→ **WHAT YOU HAVE TO DO**
Reproduce the entries below verbatim, keeping every line unchanged.

----- PROVIDED DATA -----

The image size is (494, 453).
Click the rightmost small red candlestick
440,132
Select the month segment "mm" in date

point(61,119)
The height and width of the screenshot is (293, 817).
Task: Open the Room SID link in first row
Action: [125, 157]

-----

→ **RESULT OF THE EXERCISE**
The image size is (494, 453).
Click the rightmost small red candlestick
440,132
Select the month segment "mm" in date

point(61,119)
The height and width of the screenshot is (293, 817).
Task: Open the Room SID link in first row
Action: [125, 157]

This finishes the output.